Le marché ne salue pas particulièrement cette étape : le titre cède 2,06 % à 9,62 € en début d'après-midi, alors que le SBF 120 reste quasi stable (-0,12 %). Selon les déclarations consultées, les positions courtes nettes cumulées atteignent 3,76 % du capital, réparties entre quatre fonds, en légère hausse de 0,09 point sur un mois. Ce niveau reflète une pression vendeuse persistante sur le titre, sans amplification marquée, et mérite d'être suivi sans en exagérer la portée.

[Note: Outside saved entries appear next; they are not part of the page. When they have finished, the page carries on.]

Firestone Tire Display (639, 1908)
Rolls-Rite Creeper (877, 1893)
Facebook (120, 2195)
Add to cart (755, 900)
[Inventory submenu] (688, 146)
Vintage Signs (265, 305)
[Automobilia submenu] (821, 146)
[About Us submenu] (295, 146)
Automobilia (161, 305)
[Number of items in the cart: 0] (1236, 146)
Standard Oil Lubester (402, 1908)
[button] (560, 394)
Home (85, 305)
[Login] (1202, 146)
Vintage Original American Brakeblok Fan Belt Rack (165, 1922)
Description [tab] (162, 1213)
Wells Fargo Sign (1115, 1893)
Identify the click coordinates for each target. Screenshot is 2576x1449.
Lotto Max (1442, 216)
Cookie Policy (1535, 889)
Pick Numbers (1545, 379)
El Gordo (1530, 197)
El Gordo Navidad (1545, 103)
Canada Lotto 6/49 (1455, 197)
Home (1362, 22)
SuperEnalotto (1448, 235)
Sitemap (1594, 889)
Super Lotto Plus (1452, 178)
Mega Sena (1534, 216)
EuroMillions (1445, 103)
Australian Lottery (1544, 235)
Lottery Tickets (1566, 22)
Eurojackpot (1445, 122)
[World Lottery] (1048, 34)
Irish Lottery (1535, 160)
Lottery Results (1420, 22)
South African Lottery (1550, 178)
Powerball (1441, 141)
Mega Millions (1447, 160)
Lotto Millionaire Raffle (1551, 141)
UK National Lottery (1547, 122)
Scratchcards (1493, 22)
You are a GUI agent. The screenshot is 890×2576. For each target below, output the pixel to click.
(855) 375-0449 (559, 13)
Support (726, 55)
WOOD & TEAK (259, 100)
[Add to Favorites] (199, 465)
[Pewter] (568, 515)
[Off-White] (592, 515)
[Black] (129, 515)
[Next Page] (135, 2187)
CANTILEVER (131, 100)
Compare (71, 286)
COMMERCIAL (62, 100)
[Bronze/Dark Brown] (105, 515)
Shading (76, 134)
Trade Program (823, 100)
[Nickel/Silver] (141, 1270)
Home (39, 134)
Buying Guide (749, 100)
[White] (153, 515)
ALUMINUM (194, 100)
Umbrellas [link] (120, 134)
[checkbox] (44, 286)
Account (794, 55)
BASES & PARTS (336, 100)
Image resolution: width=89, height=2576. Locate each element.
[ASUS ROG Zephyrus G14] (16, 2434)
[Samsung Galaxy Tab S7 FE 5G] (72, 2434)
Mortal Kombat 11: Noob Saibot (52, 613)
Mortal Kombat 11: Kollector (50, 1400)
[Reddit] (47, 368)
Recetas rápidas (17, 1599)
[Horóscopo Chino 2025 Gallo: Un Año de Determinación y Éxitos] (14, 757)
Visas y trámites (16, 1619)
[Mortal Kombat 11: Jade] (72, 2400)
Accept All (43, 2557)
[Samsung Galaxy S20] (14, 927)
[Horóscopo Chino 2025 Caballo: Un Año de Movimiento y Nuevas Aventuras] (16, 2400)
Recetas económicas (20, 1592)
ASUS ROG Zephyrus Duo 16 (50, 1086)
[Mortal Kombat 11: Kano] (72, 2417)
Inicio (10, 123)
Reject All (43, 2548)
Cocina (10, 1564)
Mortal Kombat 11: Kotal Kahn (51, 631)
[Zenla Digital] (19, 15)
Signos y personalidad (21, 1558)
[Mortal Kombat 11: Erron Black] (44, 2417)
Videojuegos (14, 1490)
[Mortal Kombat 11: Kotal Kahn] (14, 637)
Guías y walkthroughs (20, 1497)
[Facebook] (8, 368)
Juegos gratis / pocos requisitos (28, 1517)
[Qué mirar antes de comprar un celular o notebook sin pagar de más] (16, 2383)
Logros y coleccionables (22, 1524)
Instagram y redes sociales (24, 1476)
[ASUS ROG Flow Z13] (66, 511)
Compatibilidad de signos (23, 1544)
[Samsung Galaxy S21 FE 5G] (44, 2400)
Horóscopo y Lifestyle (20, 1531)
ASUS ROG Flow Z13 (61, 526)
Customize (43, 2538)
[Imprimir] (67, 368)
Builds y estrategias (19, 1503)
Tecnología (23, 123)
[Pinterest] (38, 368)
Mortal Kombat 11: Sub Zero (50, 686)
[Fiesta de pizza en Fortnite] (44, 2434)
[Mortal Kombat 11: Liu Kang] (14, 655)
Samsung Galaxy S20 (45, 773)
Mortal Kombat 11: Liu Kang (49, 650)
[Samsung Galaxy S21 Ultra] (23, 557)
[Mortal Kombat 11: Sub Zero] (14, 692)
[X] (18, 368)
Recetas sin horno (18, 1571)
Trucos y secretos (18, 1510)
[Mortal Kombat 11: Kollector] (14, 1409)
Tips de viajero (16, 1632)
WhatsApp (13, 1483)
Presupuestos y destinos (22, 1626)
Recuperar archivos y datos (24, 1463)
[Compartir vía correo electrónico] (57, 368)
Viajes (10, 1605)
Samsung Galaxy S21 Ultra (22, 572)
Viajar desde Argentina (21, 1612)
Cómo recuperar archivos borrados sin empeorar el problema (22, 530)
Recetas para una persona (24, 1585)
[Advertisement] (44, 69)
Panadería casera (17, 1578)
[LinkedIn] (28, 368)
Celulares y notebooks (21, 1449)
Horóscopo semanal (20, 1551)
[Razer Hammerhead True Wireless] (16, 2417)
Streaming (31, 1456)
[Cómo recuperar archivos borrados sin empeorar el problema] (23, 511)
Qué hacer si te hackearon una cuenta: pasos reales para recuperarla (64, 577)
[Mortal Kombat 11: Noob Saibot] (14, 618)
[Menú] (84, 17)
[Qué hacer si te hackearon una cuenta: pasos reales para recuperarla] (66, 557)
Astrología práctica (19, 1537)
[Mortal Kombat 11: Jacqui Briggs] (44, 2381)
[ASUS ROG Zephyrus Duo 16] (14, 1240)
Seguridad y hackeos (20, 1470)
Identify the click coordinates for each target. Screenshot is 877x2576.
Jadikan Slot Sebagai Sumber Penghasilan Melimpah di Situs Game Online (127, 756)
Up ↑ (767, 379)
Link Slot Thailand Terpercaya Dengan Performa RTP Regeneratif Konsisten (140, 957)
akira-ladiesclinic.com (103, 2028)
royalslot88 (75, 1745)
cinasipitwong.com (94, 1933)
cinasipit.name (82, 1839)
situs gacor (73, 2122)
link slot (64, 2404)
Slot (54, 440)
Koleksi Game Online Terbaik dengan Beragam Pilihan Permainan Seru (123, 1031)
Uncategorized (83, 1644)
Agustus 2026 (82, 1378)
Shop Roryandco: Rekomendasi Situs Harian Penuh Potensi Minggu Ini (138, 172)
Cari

Le titre reste en retrait de ses moyennes mobiles et bute sous un support à 9,42 €
Le cours évolue désormais en dessous de ses trois moyennes mobiles de référence, avec un écart de 9 % avec la MM20 (10,57 €), de 7,6 % avec la MM50 (10,41 €) et de 17,2 % avec la MM200 (11,61 €). Cette configuration prolonge la phase de consolidation amorcée après le rebond de mi-mai à début juin, qui avait permis au titre de regagner près de 13 % sur une semaine avant de buter sur ses repères techniques. Le RSI à 42 reste neutre et n'envoie pas de signal d'épuisement.
La détente brutale du Brent (-4,3 % en séance, autour de 79,6 $) après l'accord États-Unis-Iran et la perspective de réouverture du détroit d'Ormuz allège pourtant la facture énergétique des équipementiers automobiles, sans pour l'heure profiter au titre. La performance sur trois mois s'établit à -1,2 %, tandis que le gain sur un an reste de 16,2 %. Le prochain seuil de support identifié à 9,42 € est proche du cours actuel et concentre l'attention.